What other subjects areas are Strategically important ?

One thing that has brought out into clear focus with the extra 10,000 places is the key role that STEM (Science, Technology, Engineering and Maths), has to play on a strategic level for the future  economic health of the country, indeed this extra funding is to support the governments Policy Statement on  “Building Britain’s Future – New Industry, New Jobs”. As the press release says this is to “identifies key areas where Government action can have most impact, investing in growth to speed recovery and building manufacturing and services essential to ensure British people and businesses can compete successfully for the jobs of the future.”  You can read it in full here http://www.dius.gov.uk/~/media/publications/N/new_industry_new_jobs.  Whilst this is all good stuff there are shades of gray within the range of STEM subjects anyway, for example do we really need to increase the number of students studying Forensic Science at University beyond the numbers already heading into this subject ?  My other concern is that many people I speak with seem unaware that STEM is not the only game in town when it comes to strategically important subjects.
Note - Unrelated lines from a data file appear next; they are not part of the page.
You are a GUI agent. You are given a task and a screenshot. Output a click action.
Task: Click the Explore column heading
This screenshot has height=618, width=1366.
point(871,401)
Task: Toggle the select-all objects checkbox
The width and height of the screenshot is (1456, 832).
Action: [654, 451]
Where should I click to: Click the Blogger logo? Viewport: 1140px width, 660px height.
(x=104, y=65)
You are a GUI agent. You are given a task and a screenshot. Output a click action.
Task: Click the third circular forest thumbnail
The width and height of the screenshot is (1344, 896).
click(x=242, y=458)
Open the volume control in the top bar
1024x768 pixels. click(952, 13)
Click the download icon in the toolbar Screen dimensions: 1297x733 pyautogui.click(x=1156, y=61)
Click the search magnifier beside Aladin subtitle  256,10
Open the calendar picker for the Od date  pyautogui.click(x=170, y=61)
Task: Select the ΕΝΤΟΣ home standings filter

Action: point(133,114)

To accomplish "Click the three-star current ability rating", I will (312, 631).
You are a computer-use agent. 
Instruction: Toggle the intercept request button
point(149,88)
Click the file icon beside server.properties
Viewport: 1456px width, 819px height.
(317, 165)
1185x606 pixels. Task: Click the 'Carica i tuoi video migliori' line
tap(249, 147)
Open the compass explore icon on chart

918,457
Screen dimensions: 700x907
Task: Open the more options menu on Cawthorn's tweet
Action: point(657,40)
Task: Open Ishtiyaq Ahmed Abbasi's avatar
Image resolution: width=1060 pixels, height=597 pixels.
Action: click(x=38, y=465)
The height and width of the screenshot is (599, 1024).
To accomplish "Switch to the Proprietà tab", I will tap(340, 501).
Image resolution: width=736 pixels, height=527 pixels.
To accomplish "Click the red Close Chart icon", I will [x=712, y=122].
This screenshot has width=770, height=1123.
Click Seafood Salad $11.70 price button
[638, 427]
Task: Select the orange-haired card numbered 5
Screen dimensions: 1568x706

Briefly the other ones are Area Studies and Related languages (covering the Arab World, China, Japan, Eastern Europe inc Russia),   Quantitative social science and finally Modern Foreign Languages.  Should these areas also benefit from more places or greater promotion ?  If you want to explore these in more depth it is worth checking them out at this report, which also gives some LMI on the salary you can expect in these fields http://www.hefce.ac.uk/aboutus/sis/SIVS_glossy.pdf


One Response to What other subjects areas are Strategically important ?

  1. andy gardner says:

    While I am totally supportive of the STEM agenda, A confidential survey of university admissions departments by the Institute of Career Guidance has found that the 10,000 extra places being offered to universities by HEFCE (Higher Education Funding Council for England) in science and engineering subjects will be of limited use, as most universities, even some of the most selective, will still have vacancies on science and engineering courses regardless of the extra places – and are already saying they will be flexible in these shortage subjects, especially engineering.